**GOAL**.
Please copy the data below word for word, keeping every line as it appears.

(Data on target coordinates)
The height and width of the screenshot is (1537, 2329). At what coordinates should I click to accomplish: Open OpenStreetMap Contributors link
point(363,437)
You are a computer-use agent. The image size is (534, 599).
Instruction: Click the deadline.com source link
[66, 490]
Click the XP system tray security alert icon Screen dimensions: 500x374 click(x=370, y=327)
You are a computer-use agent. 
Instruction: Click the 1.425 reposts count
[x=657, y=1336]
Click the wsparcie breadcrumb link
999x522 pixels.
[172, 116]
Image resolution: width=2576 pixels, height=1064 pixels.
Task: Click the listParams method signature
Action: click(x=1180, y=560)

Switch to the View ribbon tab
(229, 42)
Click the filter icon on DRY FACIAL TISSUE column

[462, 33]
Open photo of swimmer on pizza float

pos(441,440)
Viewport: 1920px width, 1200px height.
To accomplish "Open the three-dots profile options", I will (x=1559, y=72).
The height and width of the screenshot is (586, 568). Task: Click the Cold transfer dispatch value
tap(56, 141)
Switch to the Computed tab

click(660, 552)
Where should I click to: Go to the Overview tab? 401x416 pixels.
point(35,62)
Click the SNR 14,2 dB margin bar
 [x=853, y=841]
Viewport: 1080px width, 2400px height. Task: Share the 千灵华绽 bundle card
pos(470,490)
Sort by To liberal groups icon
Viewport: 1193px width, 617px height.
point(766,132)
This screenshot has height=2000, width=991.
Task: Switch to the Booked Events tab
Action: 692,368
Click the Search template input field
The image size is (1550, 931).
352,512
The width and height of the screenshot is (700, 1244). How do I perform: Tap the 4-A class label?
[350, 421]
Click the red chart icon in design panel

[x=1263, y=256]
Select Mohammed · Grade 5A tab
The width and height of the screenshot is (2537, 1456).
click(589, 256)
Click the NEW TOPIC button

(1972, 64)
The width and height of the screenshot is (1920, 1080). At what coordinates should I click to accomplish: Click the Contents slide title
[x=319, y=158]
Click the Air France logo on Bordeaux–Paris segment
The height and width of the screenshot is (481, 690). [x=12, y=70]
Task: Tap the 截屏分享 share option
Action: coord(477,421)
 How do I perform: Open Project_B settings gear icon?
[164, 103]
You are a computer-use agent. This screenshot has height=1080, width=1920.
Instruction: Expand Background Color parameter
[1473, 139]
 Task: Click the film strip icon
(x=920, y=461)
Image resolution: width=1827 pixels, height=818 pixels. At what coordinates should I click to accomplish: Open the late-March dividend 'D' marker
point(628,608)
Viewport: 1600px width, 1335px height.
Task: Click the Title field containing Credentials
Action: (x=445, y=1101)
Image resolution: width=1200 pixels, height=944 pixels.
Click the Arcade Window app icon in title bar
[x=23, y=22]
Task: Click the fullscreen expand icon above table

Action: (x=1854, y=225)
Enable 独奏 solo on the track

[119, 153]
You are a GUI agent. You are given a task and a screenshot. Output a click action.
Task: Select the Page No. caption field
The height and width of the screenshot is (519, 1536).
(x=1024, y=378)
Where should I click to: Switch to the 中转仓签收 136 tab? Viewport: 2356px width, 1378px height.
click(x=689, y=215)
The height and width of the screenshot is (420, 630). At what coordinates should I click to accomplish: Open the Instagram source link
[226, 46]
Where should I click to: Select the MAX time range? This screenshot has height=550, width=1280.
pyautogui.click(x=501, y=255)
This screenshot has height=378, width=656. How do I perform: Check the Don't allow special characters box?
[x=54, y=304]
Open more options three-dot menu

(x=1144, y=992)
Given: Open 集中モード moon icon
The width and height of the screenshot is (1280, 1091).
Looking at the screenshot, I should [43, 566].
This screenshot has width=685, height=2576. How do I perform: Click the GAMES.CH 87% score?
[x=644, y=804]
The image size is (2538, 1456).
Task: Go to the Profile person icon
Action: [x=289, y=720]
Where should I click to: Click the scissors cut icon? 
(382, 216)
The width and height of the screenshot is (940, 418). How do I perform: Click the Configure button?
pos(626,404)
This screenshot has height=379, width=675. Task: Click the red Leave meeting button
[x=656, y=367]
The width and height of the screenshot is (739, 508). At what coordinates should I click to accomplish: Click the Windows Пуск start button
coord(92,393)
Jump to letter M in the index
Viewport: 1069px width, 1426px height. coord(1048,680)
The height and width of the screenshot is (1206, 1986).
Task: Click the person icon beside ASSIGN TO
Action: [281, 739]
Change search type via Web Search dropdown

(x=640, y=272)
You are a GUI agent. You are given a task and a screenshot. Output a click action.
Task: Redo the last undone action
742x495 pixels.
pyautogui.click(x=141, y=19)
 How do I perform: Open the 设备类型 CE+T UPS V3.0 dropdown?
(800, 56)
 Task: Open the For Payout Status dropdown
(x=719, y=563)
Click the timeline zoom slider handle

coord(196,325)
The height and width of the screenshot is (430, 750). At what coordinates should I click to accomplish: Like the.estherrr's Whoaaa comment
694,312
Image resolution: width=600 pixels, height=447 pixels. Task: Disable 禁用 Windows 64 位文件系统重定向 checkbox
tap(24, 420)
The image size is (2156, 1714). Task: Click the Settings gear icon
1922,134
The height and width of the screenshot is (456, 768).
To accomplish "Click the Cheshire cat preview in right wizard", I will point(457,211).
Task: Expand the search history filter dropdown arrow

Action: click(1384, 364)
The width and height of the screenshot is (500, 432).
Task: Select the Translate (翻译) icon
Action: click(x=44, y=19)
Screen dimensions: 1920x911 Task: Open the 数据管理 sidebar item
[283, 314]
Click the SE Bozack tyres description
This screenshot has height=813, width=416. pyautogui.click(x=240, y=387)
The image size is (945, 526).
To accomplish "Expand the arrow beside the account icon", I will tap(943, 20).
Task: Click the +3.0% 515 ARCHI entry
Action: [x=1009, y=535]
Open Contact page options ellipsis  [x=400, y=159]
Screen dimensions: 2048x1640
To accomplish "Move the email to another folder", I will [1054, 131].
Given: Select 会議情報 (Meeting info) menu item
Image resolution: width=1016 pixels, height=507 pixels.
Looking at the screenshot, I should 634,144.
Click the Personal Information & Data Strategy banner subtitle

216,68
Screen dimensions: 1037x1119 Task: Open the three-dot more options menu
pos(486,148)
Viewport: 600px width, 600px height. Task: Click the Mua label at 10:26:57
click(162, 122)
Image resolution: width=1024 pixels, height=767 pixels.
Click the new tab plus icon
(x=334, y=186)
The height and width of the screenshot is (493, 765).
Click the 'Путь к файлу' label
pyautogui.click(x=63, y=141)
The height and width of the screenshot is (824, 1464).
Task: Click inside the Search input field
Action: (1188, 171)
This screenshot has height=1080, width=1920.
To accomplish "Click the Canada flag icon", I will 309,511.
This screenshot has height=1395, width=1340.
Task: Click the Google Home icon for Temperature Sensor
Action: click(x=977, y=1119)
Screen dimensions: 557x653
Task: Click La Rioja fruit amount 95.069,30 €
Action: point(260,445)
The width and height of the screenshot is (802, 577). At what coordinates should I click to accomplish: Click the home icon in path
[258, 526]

**THE RESULT**.
The height and width of the screenshot is (1537, 2329). At what coordinates should I click to accomplish: Open OpenStreetMap Contributors link
point(363,437)
You are a computer-use agent. The image size is (534, 599).
Instruction: Click the deadline.com source link
[66, 490]
Click the XP system tray security alert icon Screen dimensions: 500x374 click(x=370, y=327)
You are a computer-use agent. 
Instruction: Click the 1.425 reposts count
[x=657, y=1336]
Click the wsparcie breadcrumb link
999x522 pixels.
[172, 116]
Image resolution: width=2576 pixels, height=1064 pixels.
Task: Click the listParams method signature
Action: click(x=1180, y=560)

Switch to the View ribbon tab
(229, 42)
Click the filter icon on DRY FACIAL TISSUE column

[462, 33]
Open photo of swimmer on pizza float

pos(441,440)
Viewport: 1920px width, 1200px height.
To accomplish "Open the three-dots profile options", I will (x=1559, y=72).
The height and width of the screenshot is (586, 568). Task: Click the Cold transfer dispatch value
tap(56, 141)
Switch to the Computed tab

click(660, 552)
Where should I click to: Go to the Overview tab? 401x416 pixels.
point(35,62)
Click the SNR 14,2 dB margin bar
 [x=853, y=841]
Viewport: 1080px width, 2400px height. Task: Share the 千灵华绽 bundle card
pos(470,490)
Sort by To liberal groups icon
Viewport: 1193px width, 617px height.
point(766,132)
This screenshot has height=2000, width=991.
Task: Switch to the Booked Events tab
Action: 692,368
Click the Search template input field
The image size is (1550, 931).
352,512
The width and height of the screenshot is (700, 1244). How do I perform: Tap the 4-A class label?
[350, 421]
Click the red chart icon in design panel

[x=1263, y=256]
Select Mohammed · Grade 5A tab
The width and height of the screenshot is (2537, 1456).
click(589, 256)
Click the NEW TOPIC button

(1972, 64)
The width and height of the screenshot is (1920, 1080). At what coordinates should I click to accomplish: Click the Contents slide title
[x=319, y=158]
Click the Air France logo on Bordeaux–Paris segment
The height and width of the screenshot is (481, 690). [x=12, y=70]
Task: Tap the 截屏分享 share option
Action: coord(477,421)
 How do I perform: Open Project_B settings gear icon?
[164, 103]
You are a computer-use agent. This screenshot has height=1080, width=1920.
Instruction: Expand Background Color parameter
[1473, 139]
 Task: Click the film strip icon
(x=920, y=461)
Image resolution: width=1827 pixels, height=818 pixels. At what coordinates should I click to accomplish: Open the late-March dividend 'D' marker
point(628,608)
Viewport: 1600px width, 1335px height.
Task: Click the Title field containing Credentials
Action: (x=445, y=1101)
Image resolution: width=1200 pixels, height=944 pixels.
Click the Arcade Window app icon in title bar
[x=23, y=22]
Task: Click the fullscreen expand icon above table

Action: (x=1854, y=225)
Enable 独奏 solo on the track

[119, 153]
You are a GUI agent. You are given a task and a screenshot. Output a click action.
Task: Select the Page No. caption field
The height and width of the screenshot is (519, 1536).
(x=1024, y=378)
Where should I click to: Switch to the 中转仓签收 136 tab? Viewport: 2356px width, 1378px height.
click(x=689, y=215)
The height and width of the screenshot is (420, 630). At what coordinates should I click to accomplish: Open the Instagram source link
[226, 46]
Where should I click to: Select the MAX time range? This screenshot has height=550, width=1280.
pyautogui.click(x=501, y=255)
This screenshot has height=378, width=656. How do I perform: Check the Don't allow special characters box?
[x=54, y=304]
Open more options three-dot menu

(x=1144, y=992)
Given: Open 集中モード moon icon
The width and height of the screenshot is (1280, 1091).
Looking at the screenshot, I should [43, 566].
This screenshot has width=685, height=2576. How do I perform: Click the GAMES.CH 87% score?
[x=644, y=804]
The image size is (2538, 1456).
Task: Go to the Profile person icon
Action: [x=289, y=720]
Where should I click to: Click the scissors cut icon? 
(382, 216)
The width and height of the screenshot is (940, 418). How do I perform: Click the Configure button?
pos(626,404)
This screenshot has height=379, width=675. Task: Click the red Leave meeting button
[x=656, y=367]
The width and height of the screenshot is (739, 508). At what coordinates should I click to accomplish: Click the Windows Пуск start button
coord(92,393)
Jump to letter M in the index
Viewport: 1069px width, 1426px height. coord(1048,680)
The height and width of the screenshot is (1206, 1986).
Task: Click the person icon beside ASSIGN TO
Action: [281, 739]
Change search type via Web Search dropdown

(x=640, y=272)
You are a GUI agent. You are given a task and a screenshot. Output a click action.
Task: Redo the last undone action
742x495 pixels.
pyautogui.click(x=141, y=19)
 How do I perform: Open the 设备类型 CE+T UPS V3.0 dropdown?
(800, 56)
 Task: Open the For Payout Status dropdown
(x=719, y=563)
Click the timeline zoom slider handle

coord(196,325)
The height and width of the screenshot is (430, 750). At what coordinates should I click to accomplish: Like the.estherrr's Whoaaa comment
694,312
Image resolution: width=600 pixels, height=447 pixels. Task: Disable 禁用 Windows 64 位文件系统重定向 checkbox
tap(24, 420)
The image size is (2156, 1714). Task: Click the Settings gear icon
1922,134
The height and width of the screenshot is (456, 768).
To accomplish "Click the Cheshire cat preview in right wizard", I will point(457,211).
Task: Expand the search history filter dropdown arrow

Action: click(1384, 364)
The width and height of the screenshot is (500, 432).
Task: Select the Translate (翻译) icon
Action: click(x=44, y=19)
Screen dimensions: 1920x911 Task: Open the 数据管理 sidebar item
[283, 314]
Click the SE Bozack tyres description
This screenshot has height=813, width=416. pyautogui.click(x=240, y=387)
The image size is (945, 526).
To accomplish "Expand the arrow beside the account icon", I will tap(943, 20).
Task: Click the +3.0% 515 ARCHI entry
Action: [x=1009, y=535]
Open Contact page options ellipsis  [x=400, y=159]
Screen dimensions: 2048x1640
To accomplish "Move the email to another folder", I will [1054, 131].
Given: Select 会議情報 (Meeting info) menu item
Image resolution: width=1016 pixels, height=507 pixels.
Looking at the screenshot, I should 634,144.
Click the Personal Information & Data Strategy banner subtitle

216,68
Screen dimensions: 1037x1119 Task: Open the three-dot more options menu
pos(486,148)
Viewport: 600px width, 600px height. Task: Click the Mua label at 10:26:57
click(162, 122)
Image resolution: width=1024 pixels, height=767 pixels.
Click the new tab plus icon
(x=334, y=186)
The height and width of the screenshot is (493, 765).
Click the 'Путь к файлу' label
pyautogui.click(x=63, y=141)
The height and width of the screenshot is (824, 1464).
Task: Click inside the Search input field
Action: (1188, 171)
This screenshot has height=1080, width=1920.
To accomplish "Click the Canada flag icon", I will 309,511.
This screenshot has height=1395, width=1340.
Task: Click the Google Home icon for Temperature Sensor
Action: click(x=977, y=1119)
Screen dimensions: 557x653
Task: Click La Rioja fruit amount 95.069,30 €
Action: point(260,445)
The width and height of the screenshot is (802, 577). At what coordinates should I click to accomplish: Click the home icon in path
[258, 526]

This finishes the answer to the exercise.